Importance of tailings properties for closure

Managing tailings facilities often includes stability and deformation analyses from both short- and longterm perspectives. Behind these analyses, geotechnical theories are applied on the studied material. Design for closure is often considered to cover a period of 1,000 years, during which time the closed tailings facility should be stable, both physically and environmentally. Since the use of tailings facilities only covers about 100 years back in time, there are still no data on how tailings behave in the long term. In Sweden, correlations to natural formations have been used to predict the long-term stability of tailings dams. Natural formations that have been stable since the latest ice age (approximately 10,000 years ago) are considered good examples of long-term stability. These are mainly formed by glacial till, a natural material that has been subject to erosion, transportation, and sedimentation processes. Tailings material, however, is artificially created and differs in some respects from natural soils. Recent laboratory work on tailings from one mine in Sweden indicates unexpected behavior during shearing. In direct (simple) shear tests, contractant tendencies were initially observed, but these were followed by a remarkable compression after maximum shear stress was reached. Pore-water pressures were measured correspondingly and indicated an increase parallel to the decreased sample volume.

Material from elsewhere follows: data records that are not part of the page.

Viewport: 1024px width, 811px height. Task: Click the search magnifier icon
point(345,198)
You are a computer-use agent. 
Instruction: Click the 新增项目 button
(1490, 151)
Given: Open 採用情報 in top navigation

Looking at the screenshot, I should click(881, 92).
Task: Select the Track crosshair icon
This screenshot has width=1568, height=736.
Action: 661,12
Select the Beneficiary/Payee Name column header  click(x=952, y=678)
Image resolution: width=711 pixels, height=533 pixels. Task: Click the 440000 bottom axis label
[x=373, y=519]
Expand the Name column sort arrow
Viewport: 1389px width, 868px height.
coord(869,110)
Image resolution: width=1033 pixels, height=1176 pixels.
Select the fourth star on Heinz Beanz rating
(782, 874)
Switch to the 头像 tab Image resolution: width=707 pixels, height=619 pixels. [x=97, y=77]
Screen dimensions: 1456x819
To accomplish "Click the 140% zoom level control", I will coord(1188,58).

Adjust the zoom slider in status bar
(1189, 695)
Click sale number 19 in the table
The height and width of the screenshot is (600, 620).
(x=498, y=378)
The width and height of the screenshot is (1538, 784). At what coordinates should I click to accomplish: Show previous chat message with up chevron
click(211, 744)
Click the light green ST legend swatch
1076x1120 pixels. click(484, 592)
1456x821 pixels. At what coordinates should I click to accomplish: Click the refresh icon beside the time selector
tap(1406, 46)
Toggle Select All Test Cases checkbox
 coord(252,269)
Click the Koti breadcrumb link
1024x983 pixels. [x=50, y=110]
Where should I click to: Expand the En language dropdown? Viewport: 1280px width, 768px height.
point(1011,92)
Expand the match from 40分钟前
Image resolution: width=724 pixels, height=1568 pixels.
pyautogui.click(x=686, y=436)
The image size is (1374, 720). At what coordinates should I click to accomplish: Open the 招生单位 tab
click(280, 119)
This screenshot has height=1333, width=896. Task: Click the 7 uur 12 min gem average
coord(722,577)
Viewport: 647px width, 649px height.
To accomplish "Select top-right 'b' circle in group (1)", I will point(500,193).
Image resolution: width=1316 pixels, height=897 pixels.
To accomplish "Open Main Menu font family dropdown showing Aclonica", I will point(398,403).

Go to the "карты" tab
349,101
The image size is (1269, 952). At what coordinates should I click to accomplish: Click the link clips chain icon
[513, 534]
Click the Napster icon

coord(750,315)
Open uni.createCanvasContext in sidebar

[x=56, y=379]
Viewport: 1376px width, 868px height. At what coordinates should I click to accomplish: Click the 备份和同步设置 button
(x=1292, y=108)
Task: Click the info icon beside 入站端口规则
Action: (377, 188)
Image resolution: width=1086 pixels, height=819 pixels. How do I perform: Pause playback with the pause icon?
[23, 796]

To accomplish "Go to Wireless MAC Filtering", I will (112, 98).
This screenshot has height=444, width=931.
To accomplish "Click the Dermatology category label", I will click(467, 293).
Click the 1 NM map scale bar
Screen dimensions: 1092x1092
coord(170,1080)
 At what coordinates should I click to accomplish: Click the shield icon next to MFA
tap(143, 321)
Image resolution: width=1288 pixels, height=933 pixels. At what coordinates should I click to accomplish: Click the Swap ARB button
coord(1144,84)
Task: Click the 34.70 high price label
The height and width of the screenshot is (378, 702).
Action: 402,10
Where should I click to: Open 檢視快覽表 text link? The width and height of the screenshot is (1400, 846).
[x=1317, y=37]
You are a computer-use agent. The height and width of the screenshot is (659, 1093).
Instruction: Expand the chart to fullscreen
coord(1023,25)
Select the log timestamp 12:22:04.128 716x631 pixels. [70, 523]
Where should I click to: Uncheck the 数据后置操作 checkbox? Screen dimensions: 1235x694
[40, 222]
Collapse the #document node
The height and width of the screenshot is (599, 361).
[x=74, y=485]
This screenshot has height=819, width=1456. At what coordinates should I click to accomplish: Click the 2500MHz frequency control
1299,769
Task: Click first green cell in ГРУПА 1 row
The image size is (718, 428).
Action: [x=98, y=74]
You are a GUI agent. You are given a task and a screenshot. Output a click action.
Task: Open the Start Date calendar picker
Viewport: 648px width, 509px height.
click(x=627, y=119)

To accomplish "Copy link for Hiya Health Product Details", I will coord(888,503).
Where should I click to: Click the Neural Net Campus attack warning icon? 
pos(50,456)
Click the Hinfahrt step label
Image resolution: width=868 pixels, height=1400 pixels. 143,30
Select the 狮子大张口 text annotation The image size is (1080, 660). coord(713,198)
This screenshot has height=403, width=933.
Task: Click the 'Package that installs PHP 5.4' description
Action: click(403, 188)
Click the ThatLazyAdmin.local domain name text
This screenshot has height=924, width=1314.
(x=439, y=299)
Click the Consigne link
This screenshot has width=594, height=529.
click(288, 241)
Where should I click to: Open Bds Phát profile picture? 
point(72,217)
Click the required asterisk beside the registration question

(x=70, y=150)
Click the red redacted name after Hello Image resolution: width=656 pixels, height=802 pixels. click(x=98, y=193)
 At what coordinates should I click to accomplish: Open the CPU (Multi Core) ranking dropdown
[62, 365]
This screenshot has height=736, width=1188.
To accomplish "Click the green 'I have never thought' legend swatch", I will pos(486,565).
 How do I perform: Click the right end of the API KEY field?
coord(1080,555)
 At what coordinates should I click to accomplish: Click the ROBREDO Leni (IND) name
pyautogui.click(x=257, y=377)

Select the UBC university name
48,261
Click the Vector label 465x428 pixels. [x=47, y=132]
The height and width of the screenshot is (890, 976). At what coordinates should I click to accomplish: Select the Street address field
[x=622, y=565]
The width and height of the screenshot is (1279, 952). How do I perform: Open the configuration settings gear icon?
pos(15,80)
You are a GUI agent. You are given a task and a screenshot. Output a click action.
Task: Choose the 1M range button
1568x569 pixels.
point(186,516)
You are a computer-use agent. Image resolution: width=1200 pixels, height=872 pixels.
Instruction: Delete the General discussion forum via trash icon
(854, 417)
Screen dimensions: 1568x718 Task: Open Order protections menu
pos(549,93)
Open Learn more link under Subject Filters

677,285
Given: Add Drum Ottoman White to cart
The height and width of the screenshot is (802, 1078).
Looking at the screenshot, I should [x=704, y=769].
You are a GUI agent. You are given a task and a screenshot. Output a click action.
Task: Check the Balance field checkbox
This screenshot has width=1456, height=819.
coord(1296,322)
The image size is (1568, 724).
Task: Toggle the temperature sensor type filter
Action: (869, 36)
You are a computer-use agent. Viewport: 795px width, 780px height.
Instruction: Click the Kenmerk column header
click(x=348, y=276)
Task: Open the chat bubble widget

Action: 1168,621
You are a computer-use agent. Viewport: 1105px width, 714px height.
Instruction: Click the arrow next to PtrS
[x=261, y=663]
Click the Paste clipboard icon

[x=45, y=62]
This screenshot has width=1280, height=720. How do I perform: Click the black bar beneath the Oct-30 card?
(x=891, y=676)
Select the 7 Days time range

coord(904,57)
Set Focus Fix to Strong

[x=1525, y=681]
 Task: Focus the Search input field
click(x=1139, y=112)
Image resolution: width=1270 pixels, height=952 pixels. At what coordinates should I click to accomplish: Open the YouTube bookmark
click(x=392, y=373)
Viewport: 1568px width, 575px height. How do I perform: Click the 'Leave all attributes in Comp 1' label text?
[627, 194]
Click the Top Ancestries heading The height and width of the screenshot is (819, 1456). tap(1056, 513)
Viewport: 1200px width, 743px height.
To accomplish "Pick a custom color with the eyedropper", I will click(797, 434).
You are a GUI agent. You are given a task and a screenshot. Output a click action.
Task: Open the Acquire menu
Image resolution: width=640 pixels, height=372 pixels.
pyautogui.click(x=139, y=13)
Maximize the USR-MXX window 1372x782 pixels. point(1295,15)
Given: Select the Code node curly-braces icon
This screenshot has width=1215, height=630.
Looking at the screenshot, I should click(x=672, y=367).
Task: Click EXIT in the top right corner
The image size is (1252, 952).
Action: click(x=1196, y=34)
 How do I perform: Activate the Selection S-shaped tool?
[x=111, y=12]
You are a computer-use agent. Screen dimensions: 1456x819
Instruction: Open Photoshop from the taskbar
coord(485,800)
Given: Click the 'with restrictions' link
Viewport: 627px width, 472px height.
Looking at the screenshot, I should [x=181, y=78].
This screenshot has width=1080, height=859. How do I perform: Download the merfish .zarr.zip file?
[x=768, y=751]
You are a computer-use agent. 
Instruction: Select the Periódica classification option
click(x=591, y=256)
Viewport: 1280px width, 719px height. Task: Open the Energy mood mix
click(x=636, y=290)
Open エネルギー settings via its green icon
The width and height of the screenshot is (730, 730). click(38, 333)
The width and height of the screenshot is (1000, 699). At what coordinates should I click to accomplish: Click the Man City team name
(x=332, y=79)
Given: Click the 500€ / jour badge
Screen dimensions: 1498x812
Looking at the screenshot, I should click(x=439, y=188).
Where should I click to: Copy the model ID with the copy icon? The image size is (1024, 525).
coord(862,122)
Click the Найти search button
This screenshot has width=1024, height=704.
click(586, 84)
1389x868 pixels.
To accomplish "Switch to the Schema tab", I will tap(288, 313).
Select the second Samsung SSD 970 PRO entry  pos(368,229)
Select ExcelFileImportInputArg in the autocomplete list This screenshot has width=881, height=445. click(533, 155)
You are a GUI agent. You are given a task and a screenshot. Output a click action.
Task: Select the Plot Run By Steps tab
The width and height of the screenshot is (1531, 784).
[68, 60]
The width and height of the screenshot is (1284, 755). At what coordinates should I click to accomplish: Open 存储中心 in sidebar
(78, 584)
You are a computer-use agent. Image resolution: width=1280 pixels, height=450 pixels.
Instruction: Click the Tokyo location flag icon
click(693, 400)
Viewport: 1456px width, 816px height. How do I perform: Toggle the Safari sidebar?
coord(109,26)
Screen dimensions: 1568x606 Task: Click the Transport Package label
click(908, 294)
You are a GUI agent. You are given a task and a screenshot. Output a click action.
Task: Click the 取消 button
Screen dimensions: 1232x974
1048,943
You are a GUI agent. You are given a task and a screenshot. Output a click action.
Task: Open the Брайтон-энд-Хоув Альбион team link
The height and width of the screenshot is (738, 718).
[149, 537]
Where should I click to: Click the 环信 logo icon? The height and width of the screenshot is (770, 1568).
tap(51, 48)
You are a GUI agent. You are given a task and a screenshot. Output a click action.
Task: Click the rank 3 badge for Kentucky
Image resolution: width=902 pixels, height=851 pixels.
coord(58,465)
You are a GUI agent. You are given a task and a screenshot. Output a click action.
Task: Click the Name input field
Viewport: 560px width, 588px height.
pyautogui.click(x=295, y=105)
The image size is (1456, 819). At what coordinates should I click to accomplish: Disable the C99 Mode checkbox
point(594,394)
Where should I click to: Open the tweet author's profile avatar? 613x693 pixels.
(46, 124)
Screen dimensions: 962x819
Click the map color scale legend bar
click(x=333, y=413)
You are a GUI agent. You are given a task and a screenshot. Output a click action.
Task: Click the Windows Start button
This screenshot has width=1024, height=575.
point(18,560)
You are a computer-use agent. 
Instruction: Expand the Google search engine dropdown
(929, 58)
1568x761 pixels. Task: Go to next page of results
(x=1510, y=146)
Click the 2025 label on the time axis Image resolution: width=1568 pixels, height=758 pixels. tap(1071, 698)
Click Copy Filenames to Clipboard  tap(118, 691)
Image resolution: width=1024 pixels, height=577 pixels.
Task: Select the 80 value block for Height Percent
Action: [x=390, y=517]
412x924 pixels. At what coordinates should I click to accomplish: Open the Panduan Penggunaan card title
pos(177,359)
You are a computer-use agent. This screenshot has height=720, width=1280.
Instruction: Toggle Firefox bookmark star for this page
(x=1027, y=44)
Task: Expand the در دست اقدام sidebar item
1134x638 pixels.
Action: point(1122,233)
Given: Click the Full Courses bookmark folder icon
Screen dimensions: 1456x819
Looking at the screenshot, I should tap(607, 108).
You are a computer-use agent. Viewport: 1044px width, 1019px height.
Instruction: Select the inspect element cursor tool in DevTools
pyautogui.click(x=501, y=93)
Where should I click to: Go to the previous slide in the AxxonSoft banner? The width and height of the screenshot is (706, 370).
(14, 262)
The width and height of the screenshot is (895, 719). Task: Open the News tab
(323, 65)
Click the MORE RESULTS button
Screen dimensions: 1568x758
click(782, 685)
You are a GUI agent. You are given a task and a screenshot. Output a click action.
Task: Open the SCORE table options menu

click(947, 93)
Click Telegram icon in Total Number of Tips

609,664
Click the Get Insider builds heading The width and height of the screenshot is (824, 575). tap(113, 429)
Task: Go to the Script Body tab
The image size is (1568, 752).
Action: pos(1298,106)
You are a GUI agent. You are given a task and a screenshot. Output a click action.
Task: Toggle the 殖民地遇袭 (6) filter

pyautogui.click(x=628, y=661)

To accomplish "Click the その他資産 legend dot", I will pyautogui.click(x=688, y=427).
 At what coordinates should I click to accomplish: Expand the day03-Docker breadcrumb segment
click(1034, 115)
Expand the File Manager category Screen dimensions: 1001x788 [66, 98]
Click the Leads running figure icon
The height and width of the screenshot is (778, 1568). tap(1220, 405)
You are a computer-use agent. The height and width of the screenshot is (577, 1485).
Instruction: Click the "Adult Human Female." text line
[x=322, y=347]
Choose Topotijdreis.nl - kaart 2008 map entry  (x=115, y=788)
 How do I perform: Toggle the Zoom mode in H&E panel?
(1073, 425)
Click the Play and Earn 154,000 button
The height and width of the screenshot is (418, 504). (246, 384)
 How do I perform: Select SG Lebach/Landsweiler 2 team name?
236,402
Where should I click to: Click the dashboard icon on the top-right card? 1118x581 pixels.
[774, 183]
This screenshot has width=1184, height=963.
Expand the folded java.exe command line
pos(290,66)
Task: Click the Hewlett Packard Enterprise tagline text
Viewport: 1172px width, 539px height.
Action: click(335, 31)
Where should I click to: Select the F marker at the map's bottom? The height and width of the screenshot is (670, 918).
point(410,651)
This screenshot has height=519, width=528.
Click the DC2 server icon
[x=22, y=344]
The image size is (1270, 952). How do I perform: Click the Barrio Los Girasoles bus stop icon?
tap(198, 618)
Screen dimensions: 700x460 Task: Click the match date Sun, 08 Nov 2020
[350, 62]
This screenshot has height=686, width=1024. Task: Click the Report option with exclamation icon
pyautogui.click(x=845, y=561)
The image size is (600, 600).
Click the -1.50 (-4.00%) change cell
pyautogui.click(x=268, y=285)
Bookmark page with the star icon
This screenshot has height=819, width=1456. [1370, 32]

The reasons behind the unexpected deformations after reaching maximum shear stress are not fully understood and explained, but they are assumed to be attributable to particle breakage and rearrangement in the soil skeleton. The geotechnical theories normally used for tailings might therefore need an upgrade to cover the phenomena recent laboratory tests indicate. This paper discusses possible effects of the observed change of tailings properties with regard to closure of tailings management facilities.